**WORK REQUIRED**
Print out the entries, word for word.

**RECORDS FOR THIS TASK**

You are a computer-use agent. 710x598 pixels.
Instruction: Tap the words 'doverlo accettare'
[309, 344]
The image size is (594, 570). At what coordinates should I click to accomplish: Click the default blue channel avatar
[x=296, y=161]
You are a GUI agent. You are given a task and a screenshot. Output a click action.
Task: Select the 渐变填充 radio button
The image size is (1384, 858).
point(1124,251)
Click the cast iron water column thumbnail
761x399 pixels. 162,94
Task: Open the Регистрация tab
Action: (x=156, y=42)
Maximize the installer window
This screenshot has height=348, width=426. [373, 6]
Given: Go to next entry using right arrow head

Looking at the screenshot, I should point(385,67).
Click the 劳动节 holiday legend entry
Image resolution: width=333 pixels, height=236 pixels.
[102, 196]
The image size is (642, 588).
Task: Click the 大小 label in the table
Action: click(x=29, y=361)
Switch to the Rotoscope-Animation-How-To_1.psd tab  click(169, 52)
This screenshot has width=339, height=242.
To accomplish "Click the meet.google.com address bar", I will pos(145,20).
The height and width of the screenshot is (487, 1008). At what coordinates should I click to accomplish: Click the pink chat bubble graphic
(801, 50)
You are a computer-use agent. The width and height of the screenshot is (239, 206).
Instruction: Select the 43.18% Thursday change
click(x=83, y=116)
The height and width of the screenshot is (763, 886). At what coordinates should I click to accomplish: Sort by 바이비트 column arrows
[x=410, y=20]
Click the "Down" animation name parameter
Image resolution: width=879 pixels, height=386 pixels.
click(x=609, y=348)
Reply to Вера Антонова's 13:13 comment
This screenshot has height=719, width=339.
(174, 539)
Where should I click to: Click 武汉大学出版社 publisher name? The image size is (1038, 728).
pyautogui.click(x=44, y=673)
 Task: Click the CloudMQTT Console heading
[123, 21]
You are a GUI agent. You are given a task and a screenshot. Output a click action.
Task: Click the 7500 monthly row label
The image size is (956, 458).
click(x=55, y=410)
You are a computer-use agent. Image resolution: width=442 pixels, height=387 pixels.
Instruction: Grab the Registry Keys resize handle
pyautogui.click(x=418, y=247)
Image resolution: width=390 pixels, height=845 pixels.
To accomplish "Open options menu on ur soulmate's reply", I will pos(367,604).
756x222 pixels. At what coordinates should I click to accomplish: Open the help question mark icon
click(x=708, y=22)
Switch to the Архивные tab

**EXPECTED OUTPUT**
You are a computer-use agent. 710x598 pixels.
Instruction: Tap the words 'doverlo accettare'
[309, 344]
The image size is (594, 570). At what coordinates should I click to accomplish: Click the default blue channel avatar
[x=296, y=161]
You are a GUI agent. You are given a task and a screenshot. Output a click action.
Task: Select the 渐变填充 radio button
The image size is (1384, 858).
point(1124,251)
Click the cast iron water column thumbnail
761x399 pixels. 162,94
Task: Open the Регистрация tab
Action: (x=156, y=42)
Maximize the installer window
This screenshot has height=348, width=426. [373, 6]
Given: Go to next entry using right arrow head

Looking at the screenshot, I should point(385,67).
Click the 劳动节 holiday legend entry
Image resolution: width=333 pixels, height=236 pixels.
[102, 196]
The image size is (642, 588).
Task: Click the 大小 label in the table
Action: click(x=29, y=361)
Switch to the Rotoscope-Animation-How-To_1.psd tab  click(169, 52)
This screenshot has width=339, height=242.
To accomplish "Click the meet.google.com address bar", I will pos(145,20).
The height and width of the screenshot is (487, 1008). At what coordinates should I click to accomplish: Click the pink chat bubble graphic
(801, 50)
You are a computer-use agent. The width and height of the screenshot is (239, 206).
Instruction: Select the 43.18% Thursday change
click(x=83, y=116)
The height and width of the screenshot is (763, 886). At what coordinates should I click to accomplish: Sort by 바이비트 column arrows
[x=410, y=20]
Click the "Down" animation name parameter
Image resolution: width=879 pixels, height=386 pixels.
click(x=609, y=348)
Reply to Вера Антонова's 13:13 comment
This screenshot has height=719, width=339.
(174, 539)
Where should I click to: Click 武汉大学出版社 publisher name? The image size is (1038, 728).
pyautogui.click(x=44, y=673)
 Task: Click the CloudMQTT Console heading
[123, 21]
You are a GUI agent. You are given a task and a screenshot. Output a click action.
Task: Click the 7500 monthly row label
The image size is (956, 458).
click(x=55, y=410)
You are a computer-use agent. Image resolution: width=442 pixels, height=387 pixels.
Instruction: Grab the Registry Keys resize handle
pyautogui.click(x=418, y=247)
Image resolution: width=390 pixels, height=845 pixels.
To accomplish "Open options menu on ur soulmate's reply", I will pos(367,604).
756x222 pixels. At what coordinates should I click to accomplish: Open the help question mark icon
click(x=708, y=22)
Switch to the Архивные tab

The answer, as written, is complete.